Magnesium: The overlooked electrolyte in blood cancers? Original paper

What was reviewed?

This review examined magnesium as an underrecognized electrolyte in hematology and oncology, with a focus on blood cancers and lymphoma. The authors explained how magnesium supports DNA stability, DNA repair, apoptosis regulation, and control of oxidative stress and inflammation, then connected these mechanisms to cancer risk and outcomes. They also reviewed why magnesium deficiency is common, why routine testing can miss total-body depletion, and how common exposures in cancer care, such as diarrhea, malabsorption, and certain drugs, can worsen magnesium loss.

Who was reviewed?

The authors synthesized evidence from human observational studies, hospitalized patient cohorts, mechanistic cell studies, and animal models rather than enrolling a single study population.
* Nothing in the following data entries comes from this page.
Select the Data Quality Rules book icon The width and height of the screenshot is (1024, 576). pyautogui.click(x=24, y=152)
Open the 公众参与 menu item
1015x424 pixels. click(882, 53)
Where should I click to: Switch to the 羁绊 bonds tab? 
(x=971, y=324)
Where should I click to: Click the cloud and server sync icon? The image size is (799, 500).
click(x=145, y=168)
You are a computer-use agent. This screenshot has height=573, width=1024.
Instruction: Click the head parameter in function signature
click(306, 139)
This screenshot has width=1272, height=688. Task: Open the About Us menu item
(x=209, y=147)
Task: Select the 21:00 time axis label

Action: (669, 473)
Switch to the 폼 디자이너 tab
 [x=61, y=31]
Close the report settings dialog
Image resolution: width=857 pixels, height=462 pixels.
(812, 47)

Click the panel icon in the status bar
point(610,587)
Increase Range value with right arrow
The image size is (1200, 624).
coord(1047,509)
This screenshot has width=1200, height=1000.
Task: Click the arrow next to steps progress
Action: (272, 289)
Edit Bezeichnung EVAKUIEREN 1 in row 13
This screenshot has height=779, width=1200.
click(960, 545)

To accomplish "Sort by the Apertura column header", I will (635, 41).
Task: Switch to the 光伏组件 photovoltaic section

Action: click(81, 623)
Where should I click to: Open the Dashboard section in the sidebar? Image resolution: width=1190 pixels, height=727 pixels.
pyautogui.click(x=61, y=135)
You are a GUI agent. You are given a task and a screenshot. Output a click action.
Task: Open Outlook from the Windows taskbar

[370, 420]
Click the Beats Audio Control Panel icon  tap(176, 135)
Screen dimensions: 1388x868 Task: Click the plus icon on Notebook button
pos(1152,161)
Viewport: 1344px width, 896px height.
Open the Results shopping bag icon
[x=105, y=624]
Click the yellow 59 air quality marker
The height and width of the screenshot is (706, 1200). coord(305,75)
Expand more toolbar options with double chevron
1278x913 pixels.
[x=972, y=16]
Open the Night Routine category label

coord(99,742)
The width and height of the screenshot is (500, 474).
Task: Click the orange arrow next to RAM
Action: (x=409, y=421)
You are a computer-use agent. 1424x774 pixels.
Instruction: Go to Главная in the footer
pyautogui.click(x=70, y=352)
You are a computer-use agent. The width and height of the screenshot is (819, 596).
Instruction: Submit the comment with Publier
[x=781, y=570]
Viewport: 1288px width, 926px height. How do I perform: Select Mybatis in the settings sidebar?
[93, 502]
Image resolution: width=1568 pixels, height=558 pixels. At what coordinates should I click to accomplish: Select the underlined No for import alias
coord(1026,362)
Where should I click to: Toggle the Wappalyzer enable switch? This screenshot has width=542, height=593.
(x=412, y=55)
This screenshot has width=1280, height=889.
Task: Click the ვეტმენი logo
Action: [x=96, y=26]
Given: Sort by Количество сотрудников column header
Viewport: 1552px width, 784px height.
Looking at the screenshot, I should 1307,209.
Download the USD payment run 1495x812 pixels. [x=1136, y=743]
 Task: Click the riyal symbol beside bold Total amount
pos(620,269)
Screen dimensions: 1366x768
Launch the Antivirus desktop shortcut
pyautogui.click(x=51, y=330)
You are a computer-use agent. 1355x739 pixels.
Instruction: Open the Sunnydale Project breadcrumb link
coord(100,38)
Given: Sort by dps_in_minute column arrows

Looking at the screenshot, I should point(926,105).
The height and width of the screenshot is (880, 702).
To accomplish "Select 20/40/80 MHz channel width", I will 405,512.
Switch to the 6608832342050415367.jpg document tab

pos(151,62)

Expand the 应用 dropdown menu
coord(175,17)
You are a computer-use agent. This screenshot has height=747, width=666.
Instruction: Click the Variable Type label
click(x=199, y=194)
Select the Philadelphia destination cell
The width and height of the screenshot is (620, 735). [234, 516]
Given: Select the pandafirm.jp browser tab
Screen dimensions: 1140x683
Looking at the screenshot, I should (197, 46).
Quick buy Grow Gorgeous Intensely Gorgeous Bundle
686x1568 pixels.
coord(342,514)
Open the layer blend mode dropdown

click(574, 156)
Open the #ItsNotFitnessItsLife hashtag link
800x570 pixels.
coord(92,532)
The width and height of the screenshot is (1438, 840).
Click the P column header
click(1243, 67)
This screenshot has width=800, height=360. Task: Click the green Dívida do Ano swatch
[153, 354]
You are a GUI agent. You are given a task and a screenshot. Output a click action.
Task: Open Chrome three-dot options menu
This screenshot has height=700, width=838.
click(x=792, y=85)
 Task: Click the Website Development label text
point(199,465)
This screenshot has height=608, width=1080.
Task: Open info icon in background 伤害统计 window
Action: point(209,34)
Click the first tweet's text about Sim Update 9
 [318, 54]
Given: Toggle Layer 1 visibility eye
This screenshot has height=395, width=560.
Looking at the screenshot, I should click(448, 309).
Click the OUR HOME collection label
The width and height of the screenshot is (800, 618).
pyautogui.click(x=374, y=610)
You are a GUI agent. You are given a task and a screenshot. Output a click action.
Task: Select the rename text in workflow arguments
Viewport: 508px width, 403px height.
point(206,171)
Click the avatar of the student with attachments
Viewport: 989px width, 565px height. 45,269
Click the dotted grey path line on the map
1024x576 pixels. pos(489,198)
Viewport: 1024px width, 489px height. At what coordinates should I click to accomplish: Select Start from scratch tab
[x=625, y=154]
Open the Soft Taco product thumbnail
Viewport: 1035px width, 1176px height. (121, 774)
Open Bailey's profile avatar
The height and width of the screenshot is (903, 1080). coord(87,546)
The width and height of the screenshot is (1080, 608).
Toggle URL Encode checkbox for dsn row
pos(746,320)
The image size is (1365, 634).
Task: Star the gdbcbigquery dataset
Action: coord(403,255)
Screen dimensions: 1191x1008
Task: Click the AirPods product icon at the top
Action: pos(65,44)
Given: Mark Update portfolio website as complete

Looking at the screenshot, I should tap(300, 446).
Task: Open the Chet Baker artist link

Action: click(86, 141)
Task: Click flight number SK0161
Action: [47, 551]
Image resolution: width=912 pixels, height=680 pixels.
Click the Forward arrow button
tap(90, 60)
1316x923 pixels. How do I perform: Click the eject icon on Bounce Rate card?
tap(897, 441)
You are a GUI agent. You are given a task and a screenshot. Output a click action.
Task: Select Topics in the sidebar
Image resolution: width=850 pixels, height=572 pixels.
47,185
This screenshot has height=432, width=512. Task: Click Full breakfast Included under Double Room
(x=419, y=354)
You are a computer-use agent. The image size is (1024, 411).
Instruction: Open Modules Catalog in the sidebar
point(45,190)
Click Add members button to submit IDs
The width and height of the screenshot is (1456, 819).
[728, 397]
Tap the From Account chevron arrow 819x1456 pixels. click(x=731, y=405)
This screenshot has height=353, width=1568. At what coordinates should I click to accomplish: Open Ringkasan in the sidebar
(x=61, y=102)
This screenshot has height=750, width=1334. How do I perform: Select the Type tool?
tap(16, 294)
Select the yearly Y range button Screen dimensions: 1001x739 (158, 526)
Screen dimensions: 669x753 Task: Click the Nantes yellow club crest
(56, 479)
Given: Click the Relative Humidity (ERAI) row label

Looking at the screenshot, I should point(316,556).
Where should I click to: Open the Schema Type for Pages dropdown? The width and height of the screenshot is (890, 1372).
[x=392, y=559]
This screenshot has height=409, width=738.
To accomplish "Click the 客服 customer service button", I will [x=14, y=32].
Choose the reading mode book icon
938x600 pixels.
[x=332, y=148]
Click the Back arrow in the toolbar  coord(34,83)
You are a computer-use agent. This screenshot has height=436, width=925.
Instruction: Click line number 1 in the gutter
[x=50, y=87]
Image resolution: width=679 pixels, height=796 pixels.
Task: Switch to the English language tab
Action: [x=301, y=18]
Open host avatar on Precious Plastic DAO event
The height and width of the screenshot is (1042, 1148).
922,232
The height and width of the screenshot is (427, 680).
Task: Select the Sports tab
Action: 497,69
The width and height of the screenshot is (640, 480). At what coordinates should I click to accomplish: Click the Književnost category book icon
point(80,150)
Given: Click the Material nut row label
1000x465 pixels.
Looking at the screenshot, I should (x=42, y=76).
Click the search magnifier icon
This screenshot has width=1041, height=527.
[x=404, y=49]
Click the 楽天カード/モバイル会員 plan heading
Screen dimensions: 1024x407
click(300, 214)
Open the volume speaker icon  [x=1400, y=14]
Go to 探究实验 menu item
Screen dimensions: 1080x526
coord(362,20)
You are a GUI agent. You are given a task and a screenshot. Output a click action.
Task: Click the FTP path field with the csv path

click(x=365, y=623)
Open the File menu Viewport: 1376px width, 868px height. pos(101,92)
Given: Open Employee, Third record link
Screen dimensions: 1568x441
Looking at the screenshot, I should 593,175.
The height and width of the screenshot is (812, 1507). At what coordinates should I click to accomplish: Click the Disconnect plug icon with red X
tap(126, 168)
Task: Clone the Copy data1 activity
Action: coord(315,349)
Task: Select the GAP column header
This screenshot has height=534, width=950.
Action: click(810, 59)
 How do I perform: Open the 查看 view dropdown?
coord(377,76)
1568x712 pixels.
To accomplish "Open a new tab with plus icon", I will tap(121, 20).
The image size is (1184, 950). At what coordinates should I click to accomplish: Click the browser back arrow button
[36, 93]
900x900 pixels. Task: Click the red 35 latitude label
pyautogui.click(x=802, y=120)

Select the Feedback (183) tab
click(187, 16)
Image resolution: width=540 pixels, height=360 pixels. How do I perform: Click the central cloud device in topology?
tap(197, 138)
The “who” therefore included general adult populations evaluated for magnesium intake and cancer risk, hospitalized and critically ill patients where hypomagnesemia was measured alongside mortality and length of stay, and patients with hematologic malignancies who often receive magnesium-wasting therapies. The review also drew on rare-disease patients with XMEN syndrome and on populations where Epstein–Barr virus burden relates to lymphoma biology.

What were the most important findings?

The review linked low magnesium to worse health outcomes in general and highlighted signals that magnesium status may matter in blood cancers even though lymphoma-specific prognosis data remain limited. It emphasized that serum magnesium is an imperfect proxy because most body magnesium is intracellular or in bone, so “normal” serum values can coexist with deficiency. The authors highlighted a major immune mechanism from XMEN disease: MAGT1 defects reduce intracellular free magnesium, impair T and NK cell activation, lower NKG2D expression, and weaken control of EBV-infected cells, which increases lymphoma risk. They also described inflammatory activation during magnesium deficiency, including NF-κB–linked cytokine signaling, and discussed how cancer cells can upregulate transport pathways such as TRPM7 to favor growth.

What are the greatest implications of this review?

Clinicians should treat magnesium as a clinically meaningful variable in patients with blood cancers, not just a routine electrolyte, because deficiency is common, often silent, and plausibly linked to immune dysfunction, inflammation, and viral control. The review supports more proactive screening in high-risk settings, careful interpretation of “normal” serum magnesium, and thoughtful replacement strategies that avoid rapid peaks that trigger renal wasting. It also argues for better-designed prospective studies to test whether hypomagnesemia independently predicts outcomes in lymphoma and other blood cancers, and whether correcting deficiency improves immune competence and clinical endpoints.